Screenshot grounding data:
== == ==
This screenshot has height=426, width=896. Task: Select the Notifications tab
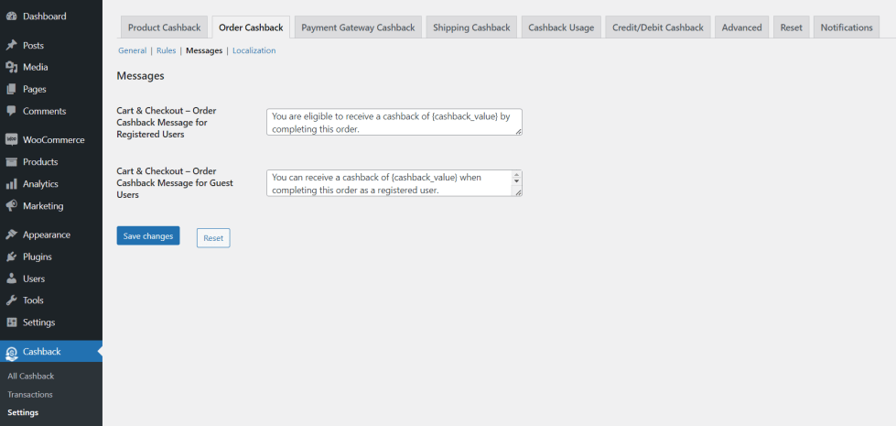pyautogui.click(x=846, y=27)
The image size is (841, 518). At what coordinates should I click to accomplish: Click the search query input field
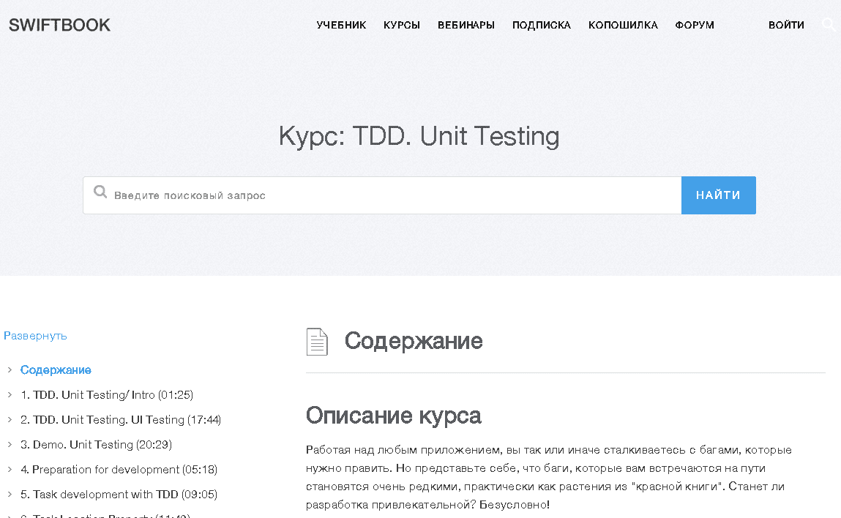395,195
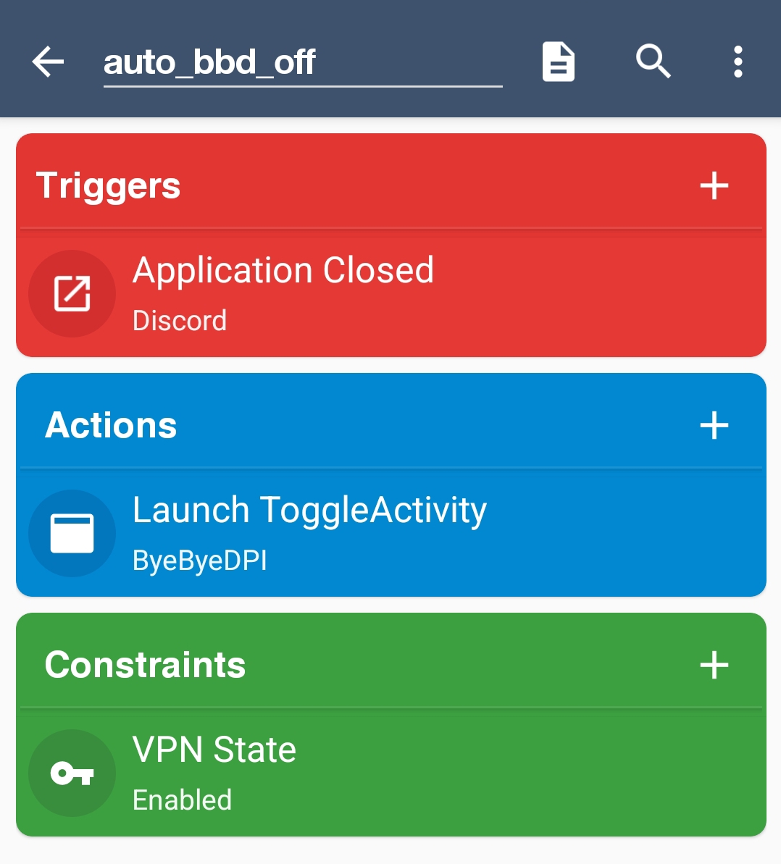Image resolution: width=781 pixels, height=864 pixels.
Task: Tap the Actions section header
Action: pyautogui.click(x=111, y=425)
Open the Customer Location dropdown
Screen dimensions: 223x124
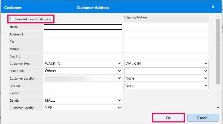[83, 78]
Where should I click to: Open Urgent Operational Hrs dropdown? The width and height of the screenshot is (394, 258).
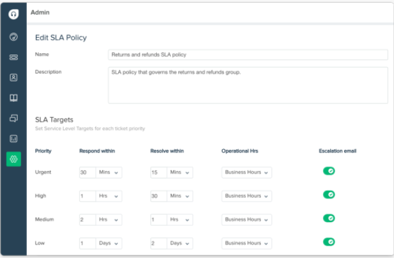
== == ==
Nothing but a number should be given: the count of lines in the data above with the word "dropdown".

2